A Transdiagnostic Study of Effort-Cost Decision-Making in Psychotic and Mood Disorders.

BACKGROUND: Research suggests that effort-cost decision-making (ECDM), the estimation of work required to obtain reward, may be a relevant framework for understanding motivational impairment in psychotic and mood pathology. Specifically, research has suggested that people with psychotic and mood pathology experience effort as more costly than controls, and thus pursue effortful goals less frequently. This study examined ECDM across psychotic and mood pathology. HYPOTHESIS: We hypothesized that patient groups would show reduced willingness to expend effort compared to controls. STUDY DESIGN: People with schizophrenia (N = 33), schizoaffective disorder (N = 28), bipolar disorder (N = 39), major depressive disorder (N = 40), and controls (N = 70) completed a physical ECDM task. Participants decided between completing a low-effort or high-effort option for small or larger rewards, respectively. Reward magnitude, reward probability, and effort magnitude varied trial-by-trial. Data were analyzed using standard and hierarchical logistic regression analyses to assess the subject-specific contribution of various factors to choice. Negative symptoms were measured with a clinician-rated interview. STUDY RESULTS: There was a significant effect of group, driven by reduced choice of high-effort options in schizophrenia. Hierarchical logistic regression revealed that reduced choice of high-effort options in schizophrenia was driven by weaker contributions of probability information. Use of reward information was inversely associated with motivational impairment in schizophrenia. Surprisingly, individuals with major depressive disorder and bipolar disorder did not differ from controls. CONCLUSIONS: Our results provide support for ECDM deficits in schizophrenia. Additionally, differences between groups in ECDM suggest a seemingly similar behavioral phenotype, reduced motivation, could arise from disparate mechanisms.

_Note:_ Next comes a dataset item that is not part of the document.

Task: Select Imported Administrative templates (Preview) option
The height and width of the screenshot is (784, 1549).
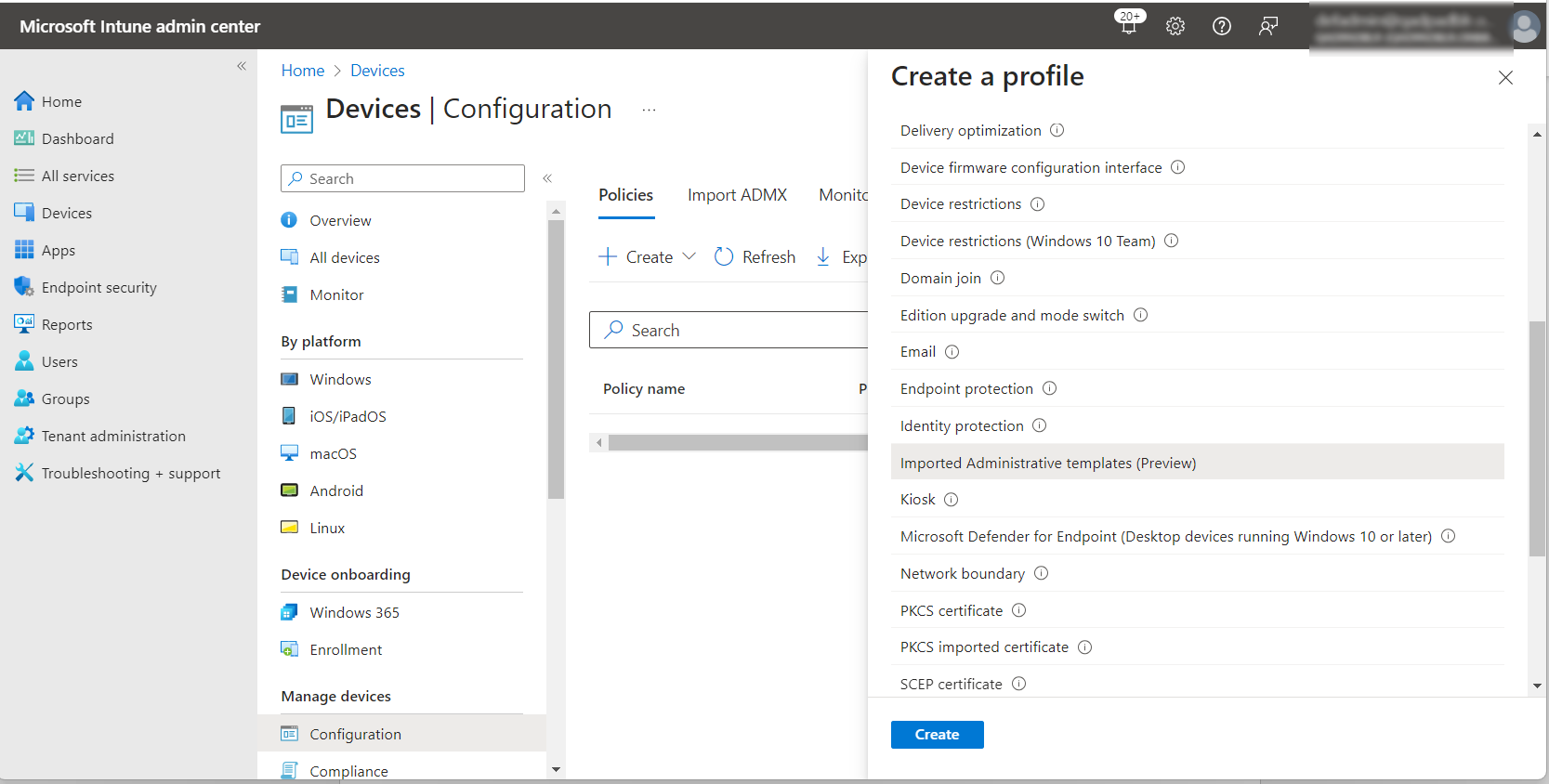Action: 1047,463
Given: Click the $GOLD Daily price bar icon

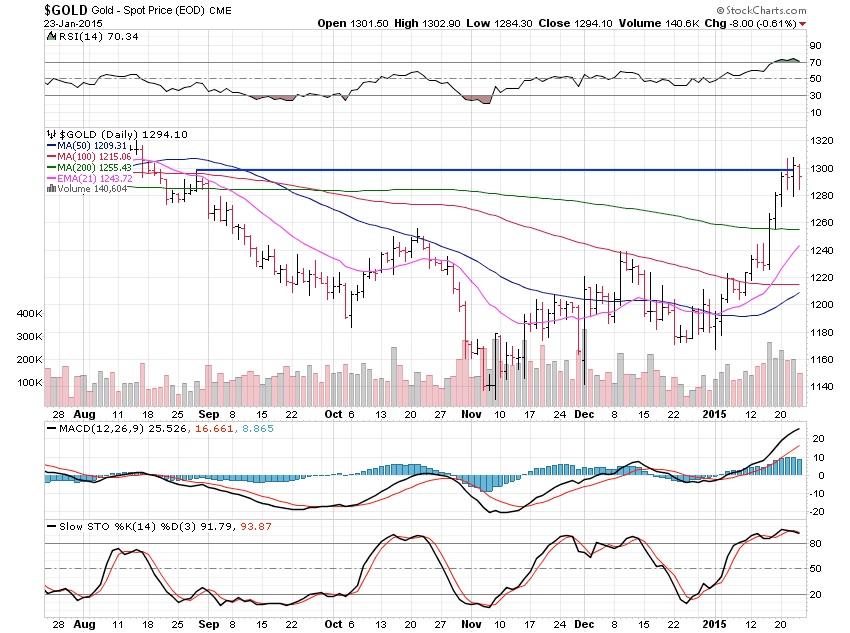Looking at the screenshot, I should tap(51, 134).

Assessing Trial-by-Trial Electrophysiological and Behavioral Markers of Attentional Control and Sensory Precision in Psychotic and Mood Disorders.

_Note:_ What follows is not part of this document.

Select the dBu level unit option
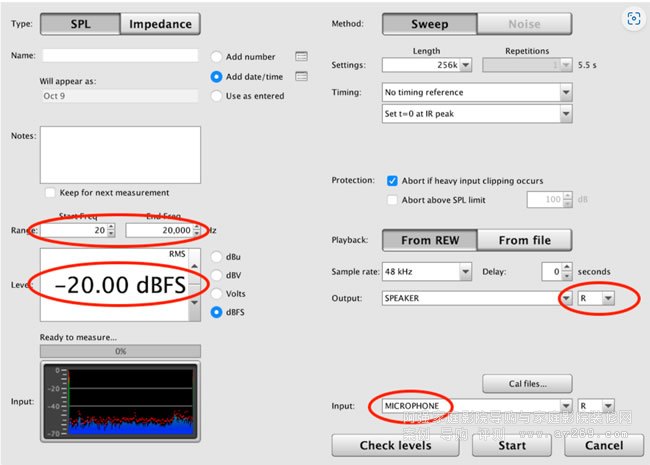 [x=217, y=256]
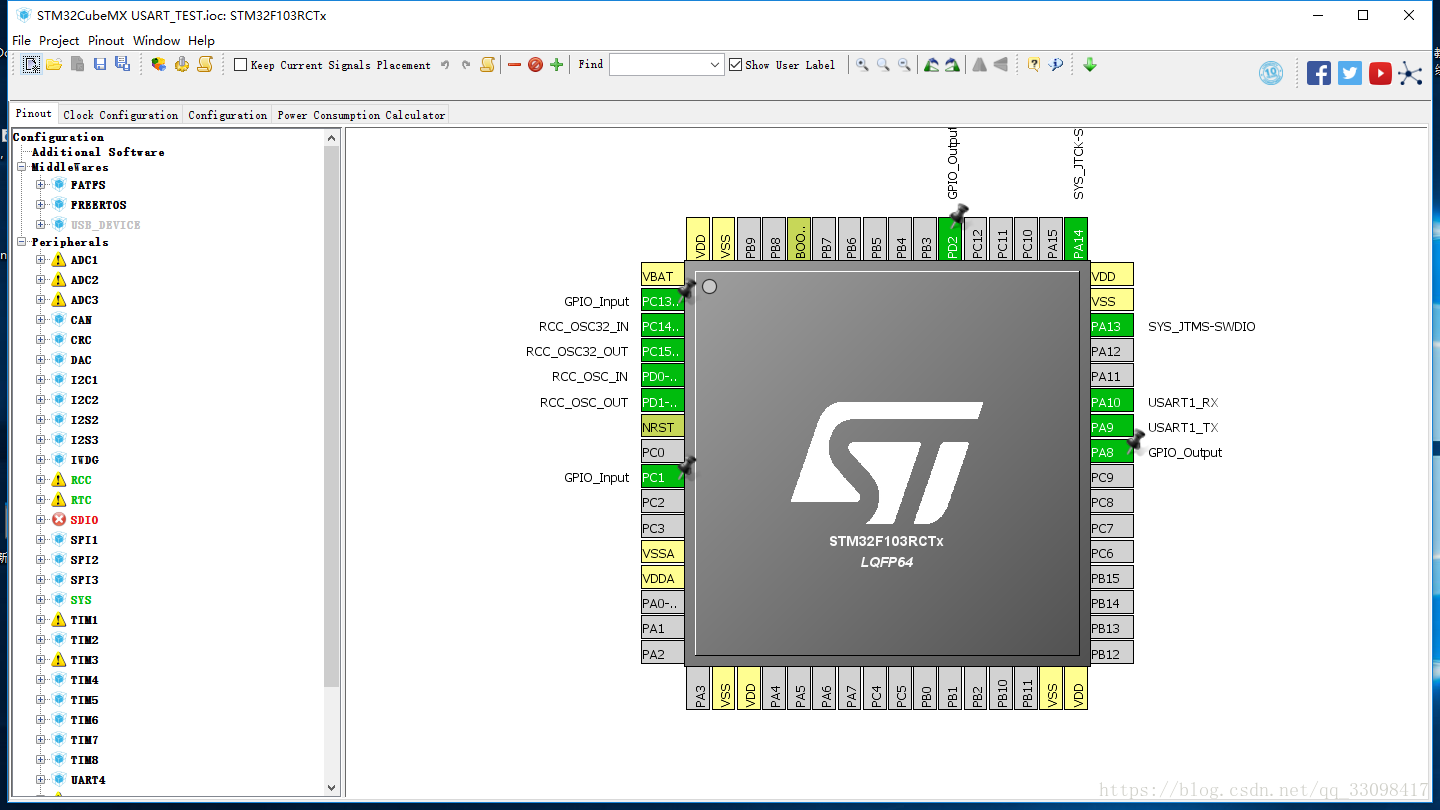Click the PA10 pin labeled USART1_RX

tap(1111, 401)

BACKGROUND AND HYPOTHESIS: The current study investigated the extent to which changes in attentional control contribute to performance on a visual perceptual discrimination task, on a trial-by-trial basis in a transdiagnostic clinical sample. STUDY DESIGN: Participants with schizophrenia (SZ; N = 58), bipolar disorder (N = 42), major depression disorder (N = 51), and psychiatrically healthy controls (N = 92) completed a visual perception task in which stimuli appeared briefly. The design allowed us to estimate the lapse rate and the precision of perceptual representations of the stimuli. Electroencephalograms (EEG) were recorded to examine pre-stimulus activity in the alpha band (8-13 Hz), overall and in relation to behavior performance on the task. STUDY RESULTS: We found that the attention lapse rate was elevated in the SZ group compared with all other groups. We also observed group differences in pre-stimulus alpha activity, with control participants showing the highest levels of pre-stimulus alpha when averaging across trials. However, trial-by-trial analyses showed within-participant fluctuations in pre-stimulus alpha activity significantly predicted the likelihood of making an error, in all groups. Interestingly, our analysis demonstrated that aperiodic contributions to the EEG signal (which affect power estimates across frequency bands) serve as a significant predictor of behavior as well. CONCLUSIONS: These results confirm the elevated attention lapse rate that has been observed in SZ, validate pre-stimulus EEG markers of attentional control and their use as a predictor of behavior on a trial-by-trial basis, and suggest that aperiodic contributions to the EEG signal are an important target for further research in this area, in addition to alpha-band activity.